Fernando Guillen (center) with fellow members of the Chicano/Latino Law Students’ Association at ASU as they accept the award for 2019 Law Student Organization of the Year from the Hispanic National Bar Association in New York.

May 11, 2020

Editor's note: This story is part of a series of profiles of notable spring 2020 graduates.

Fernando Guillen, a first-generation law student from Las Cruces, New Mexico, graduated this week with a Juris Doctorate and a certificate in trial advocacy from the Sandra Day O’Connor College of Law. He recently was recognized with a Dean’s Award for academic performance and outstanding character and was also given the Paul Holloway Trial Advocacy Award, which recognizes an outstanding ASU Law student who completed an Advocacy Fellow Program.

While at ASU Law, he was awarded several scholarships that helped him pursue a legal-sector career, including the Kevin Kane Memorial Book Scholarship, Valdemar Cordova Scholarship, Jennings Strouss & Salmon Book Scholarship and Gammage & Burnham Book Scholarship, among many others.

This past year, he also served as president of the Chicano/Latino Law Students’ Association at ASU, an organization that was also recognized by the Hispanic National Bar Association as Law Student Organization of the Year. Guillen was also selected as the 2020 Justice Michael D. Ryan Scholar by the Maricopa County Bar Foundation in recognition of his dream to serve the community through law.

Question: What was your “aha” moment, when you realized you wanted to study law? 

Answer: I realized I wanted to study law when I was a child. When I was around 8 years old, my parents adopted two of my cousins from Mexico. Unfortunately, they were not able to become citizens in the process because of their age. As a result, they were not able to become citizens until they married. I wondered why the laws were written in that way and became really interested in policy and the legislative process. During undergrad I majored in philosophy and focused on the philosophy of law and ethics. I quickly learned that what is just is not always lawful, and what is lawful is not always just. This reinforced my desire to study law. 

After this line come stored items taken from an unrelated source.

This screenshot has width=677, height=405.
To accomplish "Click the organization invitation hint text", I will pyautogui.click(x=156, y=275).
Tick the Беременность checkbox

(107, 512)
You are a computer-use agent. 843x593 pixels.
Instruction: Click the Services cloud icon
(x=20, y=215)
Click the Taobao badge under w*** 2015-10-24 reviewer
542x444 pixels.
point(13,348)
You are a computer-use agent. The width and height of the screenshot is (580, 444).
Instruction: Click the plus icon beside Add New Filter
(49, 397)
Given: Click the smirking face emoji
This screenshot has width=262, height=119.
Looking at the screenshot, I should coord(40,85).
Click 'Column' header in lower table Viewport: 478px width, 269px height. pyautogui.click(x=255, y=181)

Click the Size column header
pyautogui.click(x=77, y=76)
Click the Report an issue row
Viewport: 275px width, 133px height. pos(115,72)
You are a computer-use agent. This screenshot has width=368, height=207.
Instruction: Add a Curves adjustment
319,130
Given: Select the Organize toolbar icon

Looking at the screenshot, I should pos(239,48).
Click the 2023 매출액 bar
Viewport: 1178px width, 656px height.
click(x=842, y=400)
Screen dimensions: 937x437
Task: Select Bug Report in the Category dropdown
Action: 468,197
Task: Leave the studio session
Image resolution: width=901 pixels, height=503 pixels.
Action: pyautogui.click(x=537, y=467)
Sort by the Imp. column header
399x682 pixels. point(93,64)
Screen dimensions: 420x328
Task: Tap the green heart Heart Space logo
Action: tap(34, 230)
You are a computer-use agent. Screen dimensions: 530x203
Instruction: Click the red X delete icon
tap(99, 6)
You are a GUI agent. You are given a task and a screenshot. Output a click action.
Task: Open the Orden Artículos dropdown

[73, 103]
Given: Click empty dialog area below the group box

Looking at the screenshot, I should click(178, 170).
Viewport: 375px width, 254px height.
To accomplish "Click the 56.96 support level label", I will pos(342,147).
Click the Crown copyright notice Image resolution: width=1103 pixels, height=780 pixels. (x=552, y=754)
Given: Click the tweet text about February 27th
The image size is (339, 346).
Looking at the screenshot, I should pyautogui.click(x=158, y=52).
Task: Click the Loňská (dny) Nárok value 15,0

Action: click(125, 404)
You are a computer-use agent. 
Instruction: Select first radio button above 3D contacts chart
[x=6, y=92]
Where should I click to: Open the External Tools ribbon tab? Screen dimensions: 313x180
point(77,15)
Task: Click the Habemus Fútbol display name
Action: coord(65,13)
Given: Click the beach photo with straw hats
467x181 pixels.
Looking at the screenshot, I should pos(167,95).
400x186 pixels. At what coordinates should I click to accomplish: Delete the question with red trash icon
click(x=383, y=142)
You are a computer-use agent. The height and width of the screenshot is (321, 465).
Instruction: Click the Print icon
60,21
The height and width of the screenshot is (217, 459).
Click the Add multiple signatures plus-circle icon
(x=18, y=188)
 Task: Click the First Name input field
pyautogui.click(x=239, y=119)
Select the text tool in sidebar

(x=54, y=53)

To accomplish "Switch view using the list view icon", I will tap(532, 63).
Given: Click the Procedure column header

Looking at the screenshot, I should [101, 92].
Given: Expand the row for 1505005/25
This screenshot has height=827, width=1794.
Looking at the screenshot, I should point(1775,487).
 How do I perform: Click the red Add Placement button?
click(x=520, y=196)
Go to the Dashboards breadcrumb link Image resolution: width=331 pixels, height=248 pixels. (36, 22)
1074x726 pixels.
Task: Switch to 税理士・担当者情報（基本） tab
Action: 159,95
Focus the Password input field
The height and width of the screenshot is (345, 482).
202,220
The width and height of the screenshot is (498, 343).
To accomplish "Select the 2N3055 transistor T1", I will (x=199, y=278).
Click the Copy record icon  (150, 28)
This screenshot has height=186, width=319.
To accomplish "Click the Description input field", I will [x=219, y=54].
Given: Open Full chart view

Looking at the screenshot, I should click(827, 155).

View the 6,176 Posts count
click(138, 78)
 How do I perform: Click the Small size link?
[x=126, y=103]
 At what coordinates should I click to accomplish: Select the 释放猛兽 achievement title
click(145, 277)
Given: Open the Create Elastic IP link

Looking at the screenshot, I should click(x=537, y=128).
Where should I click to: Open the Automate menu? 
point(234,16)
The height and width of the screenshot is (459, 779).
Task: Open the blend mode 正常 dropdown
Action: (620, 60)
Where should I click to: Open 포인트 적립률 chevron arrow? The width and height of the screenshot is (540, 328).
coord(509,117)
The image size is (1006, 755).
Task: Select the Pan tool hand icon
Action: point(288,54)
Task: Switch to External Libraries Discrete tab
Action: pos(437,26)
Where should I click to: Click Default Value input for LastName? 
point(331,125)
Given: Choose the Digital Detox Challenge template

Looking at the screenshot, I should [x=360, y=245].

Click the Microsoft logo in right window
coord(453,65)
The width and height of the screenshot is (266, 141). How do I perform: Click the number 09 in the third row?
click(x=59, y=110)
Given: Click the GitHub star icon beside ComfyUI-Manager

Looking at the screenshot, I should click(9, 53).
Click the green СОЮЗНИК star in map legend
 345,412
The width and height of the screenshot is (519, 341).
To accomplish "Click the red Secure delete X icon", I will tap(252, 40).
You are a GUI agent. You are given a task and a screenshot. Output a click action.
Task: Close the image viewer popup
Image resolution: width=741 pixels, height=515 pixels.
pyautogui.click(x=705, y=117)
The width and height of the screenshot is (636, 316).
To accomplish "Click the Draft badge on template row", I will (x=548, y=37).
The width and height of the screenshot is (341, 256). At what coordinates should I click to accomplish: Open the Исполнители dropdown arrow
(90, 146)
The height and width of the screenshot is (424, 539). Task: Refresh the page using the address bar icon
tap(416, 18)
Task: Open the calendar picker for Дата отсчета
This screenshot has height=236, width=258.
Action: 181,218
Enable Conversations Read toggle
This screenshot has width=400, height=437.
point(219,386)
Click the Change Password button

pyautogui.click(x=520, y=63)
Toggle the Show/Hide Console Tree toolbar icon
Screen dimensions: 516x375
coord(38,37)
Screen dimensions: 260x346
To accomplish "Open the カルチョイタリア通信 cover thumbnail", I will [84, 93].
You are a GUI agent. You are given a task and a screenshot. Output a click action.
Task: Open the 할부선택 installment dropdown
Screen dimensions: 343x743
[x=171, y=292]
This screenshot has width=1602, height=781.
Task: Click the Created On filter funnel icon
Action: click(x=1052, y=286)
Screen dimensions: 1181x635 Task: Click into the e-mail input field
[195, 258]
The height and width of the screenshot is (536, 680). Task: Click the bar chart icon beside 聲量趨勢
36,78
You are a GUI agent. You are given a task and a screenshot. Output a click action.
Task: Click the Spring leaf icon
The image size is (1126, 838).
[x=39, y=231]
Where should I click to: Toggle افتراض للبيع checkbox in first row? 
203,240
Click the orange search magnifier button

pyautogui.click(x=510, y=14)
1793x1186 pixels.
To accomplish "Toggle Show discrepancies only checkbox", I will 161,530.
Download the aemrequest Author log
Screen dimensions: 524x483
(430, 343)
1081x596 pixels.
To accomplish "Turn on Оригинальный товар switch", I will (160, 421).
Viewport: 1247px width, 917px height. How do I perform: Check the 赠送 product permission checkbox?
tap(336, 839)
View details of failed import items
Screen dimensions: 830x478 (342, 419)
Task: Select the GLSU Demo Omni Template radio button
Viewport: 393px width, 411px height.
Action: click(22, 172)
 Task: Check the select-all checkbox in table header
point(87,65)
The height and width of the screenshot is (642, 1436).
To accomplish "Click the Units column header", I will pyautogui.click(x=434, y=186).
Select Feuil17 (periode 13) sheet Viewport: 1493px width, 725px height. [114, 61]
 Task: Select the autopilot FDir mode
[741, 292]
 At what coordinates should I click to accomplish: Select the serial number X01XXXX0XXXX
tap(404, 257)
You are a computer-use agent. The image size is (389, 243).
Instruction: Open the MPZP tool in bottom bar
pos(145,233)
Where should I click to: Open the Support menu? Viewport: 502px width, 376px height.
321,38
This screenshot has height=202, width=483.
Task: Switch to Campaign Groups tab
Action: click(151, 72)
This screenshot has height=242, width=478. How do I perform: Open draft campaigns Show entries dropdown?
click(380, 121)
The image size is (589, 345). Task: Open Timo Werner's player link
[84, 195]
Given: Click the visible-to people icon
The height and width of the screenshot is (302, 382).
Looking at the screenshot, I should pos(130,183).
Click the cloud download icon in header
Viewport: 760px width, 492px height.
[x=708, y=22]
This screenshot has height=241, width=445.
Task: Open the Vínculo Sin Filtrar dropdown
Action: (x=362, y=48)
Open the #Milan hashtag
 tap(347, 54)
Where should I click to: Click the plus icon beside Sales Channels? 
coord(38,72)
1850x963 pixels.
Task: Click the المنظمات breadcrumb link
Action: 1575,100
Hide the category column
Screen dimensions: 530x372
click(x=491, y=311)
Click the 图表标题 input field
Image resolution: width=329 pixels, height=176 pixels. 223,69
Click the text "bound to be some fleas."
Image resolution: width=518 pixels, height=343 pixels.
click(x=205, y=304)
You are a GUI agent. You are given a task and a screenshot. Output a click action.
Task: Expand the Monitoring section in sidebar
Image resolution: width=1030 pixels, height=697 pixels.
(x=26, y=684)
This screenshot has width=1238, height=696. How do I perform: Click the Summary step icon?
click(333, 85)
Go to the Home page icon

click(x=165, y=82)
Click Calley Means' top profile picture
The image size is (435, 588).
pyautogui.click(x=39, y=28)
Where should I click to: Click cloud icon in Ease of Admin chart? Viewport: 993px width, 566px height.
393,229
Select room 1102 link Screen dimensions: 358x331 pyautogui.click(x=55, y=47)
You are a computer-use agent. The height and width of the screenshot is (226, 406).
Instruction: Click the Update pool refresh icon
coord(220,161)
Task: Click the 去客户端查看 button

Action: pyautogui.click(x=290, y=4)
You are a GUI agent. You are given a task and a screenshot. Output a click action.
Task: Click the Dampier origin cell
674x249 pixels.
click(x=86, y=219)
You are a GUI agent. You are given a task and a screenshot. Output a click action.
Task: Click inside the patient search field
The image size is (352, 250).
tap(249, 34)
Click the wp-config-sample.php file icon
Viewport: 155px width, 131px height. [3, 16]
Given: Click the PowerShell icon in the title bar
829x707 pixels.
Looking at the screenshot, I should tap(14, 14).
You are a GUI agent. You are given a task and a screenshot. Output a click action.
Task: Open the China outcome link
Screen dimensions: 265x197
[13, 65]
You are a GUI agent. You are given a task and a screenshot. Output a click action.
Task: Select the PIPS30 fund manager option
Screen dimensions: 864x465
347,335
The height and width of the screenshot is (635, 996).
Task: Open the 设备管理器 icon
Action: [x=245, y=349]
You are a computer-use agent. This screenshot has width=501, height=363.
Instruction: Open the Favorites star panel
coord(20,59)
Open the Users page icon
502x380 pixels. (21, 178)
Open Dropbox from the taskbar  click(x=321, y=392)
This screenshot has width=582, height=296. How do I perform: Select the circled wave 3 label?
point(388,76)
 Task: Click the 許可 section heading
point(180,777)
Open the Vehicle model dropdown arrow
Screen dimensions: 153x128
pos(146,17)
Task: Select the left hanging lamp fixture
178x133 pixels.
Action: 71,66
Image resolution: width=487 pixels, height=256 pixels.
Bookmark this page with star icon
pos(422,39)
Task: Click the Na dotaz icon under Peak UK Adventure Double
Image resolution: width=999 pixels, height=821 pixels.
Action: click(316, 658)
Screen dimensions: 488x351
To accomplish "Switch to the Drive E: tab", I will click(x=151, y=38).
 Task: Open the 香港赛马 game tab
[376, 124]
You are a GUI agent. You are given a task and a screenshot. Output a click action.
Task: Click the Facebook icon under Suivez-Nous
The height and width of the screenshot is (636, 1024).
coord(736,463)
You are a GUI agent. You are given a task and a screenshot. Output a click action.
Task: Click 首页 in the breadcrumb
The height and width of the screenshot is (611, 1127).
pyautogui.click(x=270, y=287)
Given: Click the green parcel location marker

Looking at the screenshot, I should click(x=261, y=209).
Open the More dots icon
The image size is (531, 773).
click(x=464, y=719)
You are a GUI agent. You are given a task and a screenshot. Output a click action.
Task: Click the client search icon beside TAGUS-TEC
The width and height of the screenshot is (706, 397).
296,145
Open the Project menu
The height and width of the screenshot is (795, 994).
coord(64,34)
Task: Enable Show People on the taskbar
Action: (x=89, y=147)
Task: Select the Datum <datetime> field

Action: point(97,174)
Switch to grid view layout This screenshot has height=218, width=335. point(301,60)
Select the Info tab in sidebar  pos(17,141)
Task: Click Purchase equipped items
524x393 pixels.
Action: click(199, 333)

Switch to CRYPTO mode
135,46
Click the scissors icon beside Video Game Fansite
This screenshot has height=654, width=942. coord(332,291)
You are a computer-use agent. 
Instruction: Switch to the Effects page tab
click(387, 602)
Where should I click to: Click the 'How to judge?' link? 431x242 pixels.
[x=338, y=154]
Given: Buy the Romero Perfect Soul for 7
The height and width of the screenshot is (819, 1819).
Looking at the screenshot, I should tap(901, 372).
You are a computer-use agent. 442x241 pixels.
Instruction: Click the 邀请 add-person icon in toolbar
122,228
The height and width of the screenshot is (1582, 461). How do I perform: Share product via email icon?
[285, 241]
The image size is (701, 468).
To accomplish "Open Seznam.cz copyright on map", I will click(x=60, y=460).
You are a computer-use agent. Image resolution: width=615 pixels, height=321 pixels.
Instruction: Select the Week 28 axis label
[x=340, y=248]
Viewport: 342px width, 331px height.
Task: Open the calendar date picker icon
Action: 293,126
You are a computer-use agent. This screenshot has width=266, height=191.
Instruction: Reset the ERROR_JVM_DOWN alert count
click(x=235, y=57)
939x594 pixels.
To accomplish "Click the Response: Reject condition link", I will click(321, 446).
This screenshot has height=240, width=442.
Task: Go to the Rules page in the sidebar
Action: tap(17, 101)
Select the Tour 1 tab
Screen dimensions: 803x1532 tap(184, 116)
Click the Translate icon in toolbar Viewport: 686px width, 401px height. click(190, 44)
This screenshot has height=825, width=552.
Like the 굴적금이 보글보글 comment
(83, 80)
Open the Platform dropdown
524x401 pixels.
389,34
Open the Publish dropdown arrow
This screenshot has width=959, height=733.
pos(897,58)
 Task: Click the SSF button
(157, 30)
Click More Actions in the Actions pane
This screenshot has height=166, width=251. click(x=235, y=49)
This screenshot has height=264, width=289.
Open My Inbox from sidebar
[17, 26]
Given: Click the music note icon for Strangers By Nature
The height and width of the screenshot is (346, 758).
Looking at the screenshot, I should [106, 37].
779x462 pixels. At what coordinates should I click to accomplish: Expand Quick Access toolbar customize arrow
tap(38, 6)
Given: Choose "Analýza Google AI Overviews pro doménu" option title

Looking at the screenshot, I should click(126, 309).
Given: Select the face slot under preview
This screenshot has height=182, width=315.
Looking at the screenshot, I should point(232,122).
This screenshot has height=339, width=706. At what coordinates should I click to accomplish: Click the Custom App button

Q: Why did you choose ASU Law?

A: I chose ASU Law because of what it means to be an ASU alumnus in the Southwest. I moved here from New Mexico, and ASU Law is the best school closest to home. It was easy to adapt to the weather here, and I have enjoyed everything that Phoenix has to offer.  

Q: What has your experience at ASU Law been like?

photo of

Fernando Guillen

A: My experience at ASU Law has been great. All of my classes were great, and the staff and faculty were amazing. I especially enjoyed being a part of the Chicano/Latino Law Students' Association all three years and participating in student events like Barristers Ball and the Fajita Cook-Off. The highlight of my time was probably flying to New York as president of CLLSA to receive the award for 2019 Law Student Organization of the Year from the Hispanic National Bar Association. 

Q: What’s the best piece of advice you’d give to those still in law school?

A: Remember to dedicate yourself and persevere. There is nothing you cannot accomplish with rational planning, willpower and motivation. 

Q: What motivates or inspires you?

A: I try to be the best version of myself not only for me, but also my family. My two sons inspire and motivate me every day.

Q: For what in your life do you feel most grateful?

A: I am especially grateful for my family. My parents and sisters always support me. My girlfriend is also a key part of my support system. I am very grateful for them and for all the friends I made at ASU Law along the way. I moved here from out of state and did not have any family or friends in Arizona. The ASU Law community made me feel right at home.